Maybe you’ve heard the quote, “Being a good writer is 3% talent, 97% not being distracted by the internet.”

Focusing as a freelance writer can be much more challenging than the actual writing. Working freelance jobs requires you to maintain even more clarity, creativity, and productivity throughout your workday because it’s easier to get distracted. Hello, internet!

The key to having the energy for your daily writing tasks may just be hidden in how you transition.

A transition in your writing day could be going from sharing your latest piece on social media to chatting on the phone with a client. Or, from checking your email to writing copy for a sales page. Every time you switch tasks, that’s a transition. And it’s an opportunity to really focus on your goals for the next tasks, or completely lose your focus.

In his book ‘High-Performance Habits,’ Brendon Burchard says, “Every day, people lose tremendous amounts of focus, will, and emotional energy by managing transitions poorly. They also lose the benefit of greater mental and physical stamina throughout the day.”

Freelance writers and creatives are no exception to this. So what is one to do?

A strategy for freelancers to release and set intention for working.

A strategy to release and set intention

Brendon calls transitions “a powerful space of freedom between activities.” As a No. 1 New York Times best-selling author and high-performance coach, Brendon knows a thing or two about making transitions work for you whether writing or performing other important tasks.

He suggests before you move from one task to another, that you stop and close your eyes and repeat the word “release” for a minute or two. Focus on releasing the tension in your physical body and your mind and let go of the last task to be ready for the next one.

Once you have released, the next step in this strategy is to set your intention. “Think about what you want to feel and achieve in the next activity you’re about to take on when you open your eyes.”

Consider asking yourself these questions from the book or similar ones:

  • What energy do I want to bring into this next activity?
  • How can I do this next activity with excellence?
  • How can I enjoy the process?

This is not woo-woo stuff. This is science-backed and can help you move more deliberately through your day with less stress and more presence while feeling better and bringing your best self to your work. Think about how much better you will be serving your readers and clients with this much focus and clarity.

You can also use this technique to transition from work to home and be a better version of yourself for your family becoming present with not only your work but also your life.

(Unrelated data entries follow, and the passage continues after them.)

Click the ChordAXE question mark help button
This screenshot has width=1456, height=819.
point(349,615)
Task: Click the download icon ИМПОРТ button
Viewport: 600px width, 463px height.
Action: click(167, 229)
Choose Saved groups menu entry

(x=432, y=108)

Consider setting a timer for a certain work period and using a few minutes in between to release and focus. Brendon recommends 50-minute work sprints using the last 10 or so minutes to move your body, release, and ask relevant questions to reset your body and mind for the next sprint.

Use technology to help

Brainstorm and check-in with yourself to stay fresh and keep those great ideas coming and the writing flowing. Set a digital timer to remind you when it is time to stop and release before moving on.

Write down the questions you want to ask yourself to give your best and keep them by your desk or put them as reminders to pop up on your phone or computer.

Renewed focus and energy for the win!